Hi all, I got bored over the weekend, so I finished the analysis for the May pilot board using the ML model I built, and there’s a decent amount to unpack.
First, I updated the training data to include results from the beginning of 2020, and quickly retrained the model.
Running the May board scores through, the model accurately predicted True 72% of the time, and False at 28%.
Here’s the prediction/actual matrix.
| Prediction | |
Actual | Prorec-Y | Prorec-N |
Prorec-Y | 33 | 4 |
Prorec-N | 12 | 8 |
Taking a look at the false predictions:
View attachment 35927
- There are definitely weird exceptions. A 60 8/8/8/ and 67 8/9/8 were not selected. Maybe it was the age, but there must’ve been something else going on with the package, or this was bad data.

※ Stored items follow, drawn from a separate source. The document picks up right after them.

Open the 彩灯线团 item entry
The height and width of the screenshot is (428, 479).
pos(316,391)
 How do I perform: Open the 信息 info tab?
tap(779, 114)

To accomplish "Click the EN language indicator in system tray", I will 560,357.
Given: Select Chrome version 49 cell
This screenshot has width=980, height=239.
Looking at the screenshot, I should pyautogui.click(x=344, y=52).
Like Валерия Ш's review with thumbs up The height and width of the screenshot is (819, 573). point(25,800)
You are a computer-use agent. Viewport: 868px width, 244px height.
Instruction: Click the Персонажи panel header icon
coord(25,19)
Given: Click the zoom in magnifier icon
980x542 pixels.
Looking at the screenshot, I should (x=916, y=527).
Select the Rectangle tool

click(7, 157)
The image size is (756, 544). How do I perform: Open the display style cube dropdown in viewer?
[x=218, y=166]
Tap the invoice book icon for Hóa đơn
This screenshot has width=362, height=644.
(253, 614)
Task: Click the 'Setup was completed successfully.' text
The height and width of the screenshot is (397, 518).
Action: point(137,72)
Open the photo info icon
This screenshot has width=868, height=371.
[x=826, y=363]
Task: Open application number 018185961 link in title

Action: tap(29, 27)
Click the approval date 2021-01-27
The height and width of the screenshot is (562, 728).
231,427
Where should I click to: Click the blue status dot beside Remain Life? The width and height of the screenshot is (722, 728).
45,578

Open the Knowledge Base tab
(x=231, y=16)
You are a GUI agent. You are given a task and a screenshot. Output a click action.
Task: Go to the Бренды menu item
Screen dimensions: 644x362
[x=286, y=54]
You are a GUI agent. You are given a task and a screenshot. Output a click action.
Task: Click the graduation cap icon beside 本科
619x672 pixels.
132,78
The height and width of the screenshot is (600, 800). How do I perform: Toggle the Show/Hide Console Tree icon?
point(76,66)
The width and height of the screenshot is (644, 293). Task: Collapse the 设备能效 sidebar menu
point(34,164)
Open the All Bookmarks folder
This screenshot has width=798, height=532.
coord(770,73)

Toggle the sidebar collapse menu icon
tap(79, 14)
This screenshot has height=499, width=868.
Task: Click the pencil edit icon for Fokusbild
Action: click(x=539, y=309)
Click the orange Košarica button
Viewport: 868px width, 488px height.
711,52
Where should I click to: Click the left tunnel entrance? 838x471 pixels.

- Some people got hyper lucky getting in with a 5/5/5. By all estimates, this would have been a N based on the model, but they somehow got it. The “N” prediction also probably has to do with the fact that only the nerds post their scores here so the model is biased to higher scores.
- Long story short, the model is doing a pretty decent job right now.
Next, I added the May board results to the training data (sans ISPP) and it should be much more robust than the first version I made last December. If I get really bored before shipping out, I might see about making a simple web app.
A couple of things I’ve noticed after retraining + analysis of the new model:
- OAR and PFAR have the most impact on prorec status with each contributing about 24% to the final result. This isn’t to say the OAR is important to getting a Y, but that it might mean you’re more likely to do better on PFAR if you have a higher OAR. Correlation != causation and all that jazz.
- Age and GPA are the next most important, with each contributing 10% to the final result. Age obviously is a negative impact, but it isn’t a huge amount.
- Flight exp, prior service, and sex still have basically no impact on the outcome (combined, only contributes ~9% to the final result)
And to those of you who requested that I run through your scores, I’ll be PMing you the results!
*disclaimer: this analysis is pretty half-assed and there are big holes in it. But, if you still want me to run your scores though, please let me know.